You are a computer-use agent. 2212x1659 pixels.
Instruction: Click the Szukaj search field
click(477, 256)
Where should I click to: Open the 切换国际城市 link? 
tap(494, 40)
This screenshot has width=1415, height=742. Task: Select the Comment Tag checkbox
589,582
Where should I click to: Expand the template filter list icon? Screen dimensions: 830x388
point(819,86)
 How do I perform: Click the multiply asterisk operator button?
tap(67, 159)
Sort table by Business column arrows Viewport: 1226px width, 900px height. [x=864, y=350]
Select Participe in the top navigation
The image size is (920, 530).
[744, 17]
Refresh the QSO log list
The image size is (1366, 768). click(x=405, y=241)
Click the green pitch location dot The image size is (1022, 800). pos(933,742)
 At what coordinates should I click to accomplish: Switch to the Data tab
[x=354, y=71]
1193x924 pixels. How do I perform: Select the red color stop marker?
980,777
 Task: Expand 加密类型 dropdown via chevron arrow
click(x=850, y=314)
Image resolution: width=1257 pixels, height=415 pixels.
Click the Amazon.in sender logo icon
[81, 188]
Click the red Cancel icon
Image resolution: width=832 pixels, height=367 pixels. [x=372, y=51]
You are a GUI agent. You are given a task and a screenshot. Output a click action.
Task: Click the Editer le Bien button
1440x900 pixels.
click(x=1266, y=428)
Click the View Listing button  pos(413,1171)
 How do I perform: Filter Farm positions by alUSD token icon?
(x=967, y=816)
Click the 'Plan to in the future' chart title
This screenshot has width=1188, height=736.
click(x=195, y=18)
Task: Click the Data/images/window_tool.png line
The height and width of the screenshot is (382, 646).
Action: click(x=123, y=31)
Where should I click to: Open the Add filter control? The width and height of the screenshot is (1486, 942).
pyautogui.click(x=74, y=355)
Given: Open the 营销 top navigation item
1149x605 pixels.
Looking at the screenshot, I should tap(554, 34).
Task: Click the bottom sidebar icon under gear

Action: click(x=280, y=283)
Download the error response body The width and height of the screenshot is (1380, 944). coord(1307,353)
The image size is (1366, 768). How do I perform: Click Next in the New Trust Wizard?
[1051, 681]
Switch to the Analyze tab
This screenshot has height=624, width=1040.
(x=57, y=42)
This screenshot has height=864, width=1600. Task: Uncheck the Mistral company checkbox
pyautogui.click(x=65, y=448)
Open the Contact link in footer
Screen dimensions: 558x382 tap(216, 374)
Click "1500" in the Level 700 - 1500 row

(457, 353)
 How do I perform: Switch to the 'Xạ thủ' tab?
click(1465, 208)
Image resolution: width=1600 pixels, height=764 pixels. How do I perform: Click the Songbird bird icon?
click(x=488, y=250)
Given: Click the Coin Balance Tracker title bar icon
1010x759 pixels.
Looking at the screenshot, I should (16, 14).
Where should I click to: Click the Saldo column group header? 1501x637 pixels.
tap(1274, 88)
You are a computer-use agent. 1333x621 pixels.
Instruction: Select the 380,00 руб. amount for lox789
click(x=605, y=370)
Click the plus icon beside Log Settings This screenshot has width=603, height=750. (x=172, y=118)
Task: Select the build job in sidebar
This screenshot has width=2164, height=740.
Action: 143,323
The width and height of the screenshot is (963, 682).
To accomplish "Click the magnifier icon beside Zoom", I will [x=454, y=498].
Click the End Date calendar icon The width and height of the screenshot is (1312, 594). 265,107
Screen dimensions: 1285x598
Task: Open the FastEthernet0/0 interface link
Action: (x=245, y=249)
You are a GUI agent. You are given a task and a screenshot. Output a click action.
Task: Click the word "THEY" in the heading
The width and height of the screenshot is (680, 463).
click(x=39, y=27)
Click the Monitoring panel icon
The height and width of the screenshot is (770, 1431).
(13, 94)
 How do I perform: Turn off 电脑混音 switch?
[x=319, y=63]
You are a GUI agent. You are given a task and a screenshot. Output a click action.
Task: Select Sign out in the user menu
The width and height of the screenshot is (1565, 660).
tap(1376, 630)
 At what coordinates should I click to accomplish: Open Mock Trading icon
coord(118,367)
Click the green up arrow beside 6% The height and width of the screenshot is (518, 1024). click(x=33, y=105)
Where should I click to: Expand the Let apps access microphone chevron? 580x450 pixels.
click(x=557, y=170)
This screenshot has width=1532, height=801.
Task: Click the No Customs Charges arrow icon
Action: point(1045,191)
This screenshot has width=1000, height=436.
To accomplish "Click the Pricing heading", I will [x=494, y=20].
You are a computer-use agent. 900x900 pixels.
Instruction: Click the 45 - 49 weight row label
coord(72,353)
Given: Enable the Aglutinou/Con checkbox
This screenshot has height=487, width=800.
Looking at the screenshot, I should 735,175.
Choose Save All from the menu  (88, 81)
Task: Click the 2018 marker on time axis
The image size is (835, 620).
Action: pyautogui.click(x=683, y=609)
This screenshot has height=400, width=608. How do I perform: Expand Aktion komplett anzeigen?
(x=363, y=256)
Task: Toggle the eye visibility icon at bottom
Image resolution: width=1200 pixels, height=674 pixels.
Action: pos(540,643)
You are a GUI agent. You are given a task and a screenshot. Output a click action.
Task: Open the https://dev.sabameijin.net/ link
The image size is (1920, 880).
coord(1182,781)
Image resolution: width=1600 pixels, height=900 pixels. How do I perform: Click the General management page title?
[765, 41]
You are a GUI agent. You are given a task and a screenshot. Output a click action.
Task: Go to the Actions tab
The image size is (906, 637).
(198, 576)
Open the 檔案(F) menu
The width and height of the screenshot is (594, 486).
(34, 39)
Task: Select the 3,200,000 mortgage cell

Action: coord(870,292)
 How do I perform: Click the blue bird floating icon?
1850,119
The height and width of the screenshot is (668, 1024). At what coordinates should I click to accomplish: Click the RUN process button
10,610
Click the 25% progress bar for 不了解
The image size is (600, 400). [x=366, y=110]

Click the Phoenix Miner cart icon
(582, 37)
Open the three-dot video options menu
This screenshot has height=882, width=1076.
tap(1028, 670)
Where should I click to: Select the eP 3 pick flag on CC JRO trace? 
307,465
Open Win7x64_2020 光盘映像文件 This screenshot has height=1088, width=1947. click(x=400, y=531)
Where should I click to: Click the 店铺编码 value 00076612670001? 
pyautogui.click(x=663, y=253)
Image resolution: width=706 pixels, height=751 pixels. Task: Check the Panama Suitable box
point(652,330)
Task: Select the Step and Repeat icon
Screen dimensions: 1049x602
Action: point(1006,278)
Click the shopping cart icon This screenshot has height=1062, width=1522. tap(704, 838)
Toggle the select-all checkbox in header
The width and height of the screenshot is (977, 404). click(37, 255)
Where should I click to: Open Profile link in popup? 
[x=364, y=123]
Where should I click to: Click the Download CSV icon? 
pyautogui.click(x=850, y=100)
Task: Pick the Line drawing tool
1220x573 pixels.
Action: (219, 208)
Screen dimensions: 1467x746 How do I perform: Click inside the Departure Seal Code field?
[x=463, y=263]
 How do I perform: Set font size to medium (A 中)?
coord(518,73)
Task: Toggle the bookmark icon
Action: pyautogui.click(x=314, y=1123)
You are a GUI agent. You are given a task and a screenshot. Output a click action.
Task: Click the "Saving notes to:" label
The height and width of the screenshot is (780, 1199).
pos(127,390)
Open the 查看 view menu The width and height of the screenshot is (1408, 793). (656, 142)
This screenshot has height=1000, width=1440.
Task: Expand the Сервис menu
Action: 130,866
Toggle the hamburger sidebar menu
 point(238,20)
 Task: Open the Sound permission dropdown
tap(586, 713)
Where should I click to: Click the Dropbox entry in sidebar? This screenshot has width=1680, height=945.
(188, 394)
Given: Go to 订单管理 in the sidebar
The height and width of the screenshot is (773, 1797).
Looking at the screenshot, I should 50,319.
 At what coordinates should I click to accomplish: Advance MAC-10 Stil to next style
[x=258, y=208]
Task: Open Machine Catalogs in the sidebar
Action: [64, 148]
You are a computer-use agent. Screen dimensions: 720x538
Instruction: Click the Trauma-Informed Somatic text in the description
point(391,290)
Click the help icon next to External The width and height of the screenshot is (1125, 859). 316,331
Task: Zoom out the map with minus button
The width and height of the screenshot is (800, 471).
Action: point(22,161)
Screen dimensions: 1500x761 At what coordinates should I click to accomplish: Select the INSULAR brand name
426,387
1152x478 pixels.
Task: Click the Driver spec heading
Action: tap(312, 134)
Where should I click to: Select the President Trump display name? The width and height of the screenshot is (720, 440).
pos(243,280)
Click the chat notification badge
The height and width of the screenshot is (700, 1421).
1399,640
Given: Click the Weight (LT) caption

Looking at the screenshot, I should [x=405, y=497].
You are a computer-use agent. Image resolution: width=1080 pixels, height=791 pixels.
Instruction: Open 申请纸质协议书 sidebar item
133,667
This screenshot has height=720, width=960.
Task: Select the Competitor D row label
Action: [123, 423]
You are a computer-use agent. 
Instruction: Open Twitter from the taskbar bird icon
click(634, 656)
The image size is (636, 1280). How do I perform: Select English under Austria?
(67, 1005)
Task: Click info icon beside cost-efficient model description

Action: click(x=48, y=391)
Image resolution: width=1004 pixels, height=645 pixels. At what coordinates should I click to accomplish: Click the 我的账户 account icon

◆ Work to be completed: Precisely the lines between those holding "Click the chat notification badge" and "You are a computer-use agent. Image", inclusive, are to be reproduced from the listing above, with nothing added.

◆ Written reply:
Click the chat notification badge
The height and width of the screenshot is (700, 1421).
1399,640
Given: Click the Weight (LT) caption

Looking at the screenshot, I should [x=405, y=497].
You are a computer-use agent. Image resolution: width=1080 pixels, height=791 pixels.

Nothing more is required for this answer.